The Cultural Center is here, a complex that includes an art museum, library, theater for stage plays, and classrooms for art classes. In December, a traveling exhibition from the Smithsonian will stop here: Journey Stories, which examines the intersection between modes of travel and Americans’ desire to feel free to move.
Along one of the spokes, just behind the Cultural Center, is Lake Jackson, with a small park on its shores and a municipal fishing pier.
Few people are on the pier on this hot but cloudy day. An angler has just hauled in a net sparkling with dozens of tiny silver bait fish that he dumps onto the wooden pier. Two adolescent girls, there with their parents, are excitedly skipping around the jumping bait fish, distressed that Mom and Dad are going to use them as bait. “But I looove them,” one of the girls protests.
Mom reels her line in. She has caught a nice-sized bass and says jubilantly, “I told you we were going to have fish for dinner tonight.” The girls are intimidated by the fish, jumping back as it flaps and twists its body in Mom’s hands. Mom tosses it in the bucket with the bait fish.
Fishing is a big draw in and around Sebring. The area has 84 lakes, Goad said, with Jackson, Josephine and Istokpoga the favorites for anglers, especially bass fishermen. Golf is an attraction, too — there are 20 courses within 16 miles of downtown Sebring.
Into the woods
The lakes aren’t the only places where visitors can get close to nature. Another day, I go to Highlands Hammock, which opened in 1931 and is one of Florida’s oldest state parks. Most of its roads, bridges and buildings were built by the Civilian Conservation Corps in the 1930s. The park even has a museum that tells the story of the corps and honors the alumni of the New Deal work program.
An hourlong tram tour takes visitors through the various habitats — hardwood hammock, scrub habitat and more — along canals, past hiking trails and boardwalks, picnic areas and trees that are older than the town. Even in the slow season, the tram is nearly full. We learn about prescribed burns, floods, droughts and invasive plants. We see snakes, alligators, gopher tortoises, white-tailed deer, enormous Golden Silk spiders, and the usual wading birds.
Even more intriguing is the half-mile boardwalk through the Cypress Swamp. It starts as a wide, elevated walkway built of thick planks with railings on both sides.
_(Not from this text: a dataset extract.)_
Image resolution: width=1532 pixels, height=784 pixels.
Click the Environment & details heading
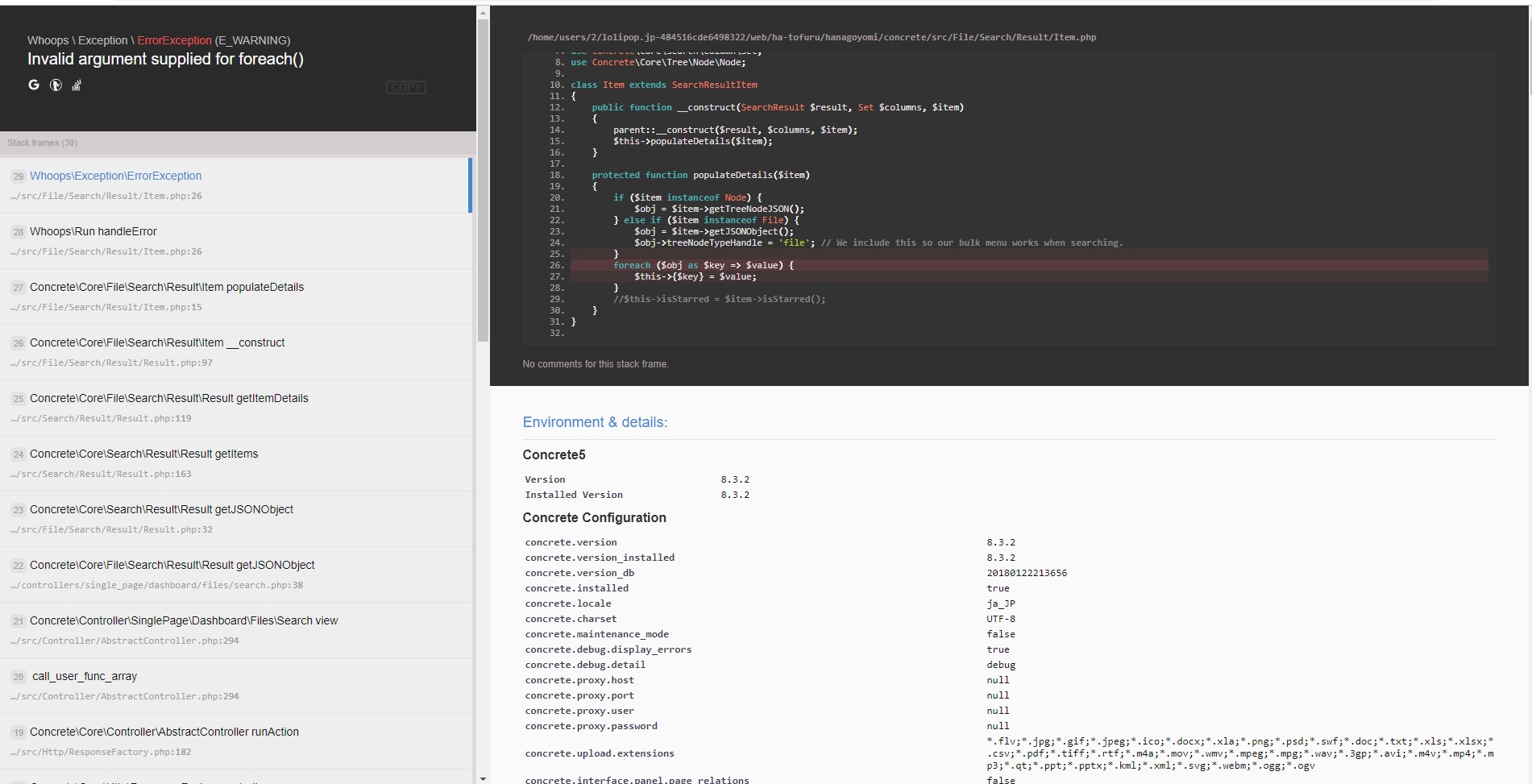tap(595, 422)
A little ways along though, the walkway shrinks to become a narrow catwalk, apparently to minimize its impact on the swamp, and one side is open — no railing.
I hug the rail side and pause to look for alligators or other creatures, but nothing is visible in the water, which is the reddish-brown color of strong iced tea. Cypress knees poke up above the water, and the branches arch overhead so that we are in deep shade. It’s a little spooky.
Wine country
Later, I head south on U.S. 27 to the small town of Lake Placid and Henscratch Farms Vineyard and Winery, to do some tasting. Traditional wine grapes don’t do well in the Central Florida climate, but other grapes do. Henscratch grows 10 acres of native southern muscadine and scuppernong grapes, which make sweeter wines.
At the small tasting bar in the farm’s “country store,” I ask for their driest wines and get tastes of a white and two reds. The white is a nice sipping wine for a hot afternoon, pleasantly but not cloyingly sweet. The reds, however ... I’ll just say that it’s not wise to make grapes into something they’re not, and nature intended for these grapes to be made into sweet wine.
Once you accept the inherent sweetness of muscadine and scuppernong grapes, try the dessert wines — a chocolate-orange wine (yes, really) and a Florida icewine — frozen mechanically since the grapes won’t ice up on the vine. Freezing concentrates the sugar.
It’s fun to wander around the farm — which is encouraged — and see what makes Henscratch a farm, not just a winery. There are strawberries grown on hydroponic towers (U-pick season starts in December), a blueberry patch, and more than 200 free-range chickens — Rhode Island Reds, Plymouth Barred Rocks and Aracaunas — who seek shade under the grapevines and whose eggs are for sale.
Driving back to Sebring, I hear a car rev up its engine to pass me, and for a moment, I think about the racetrack and how for some people, it defines the town. But as I pass the citrus groves that still ring the community, I know that the influence of George Sebring is still felt.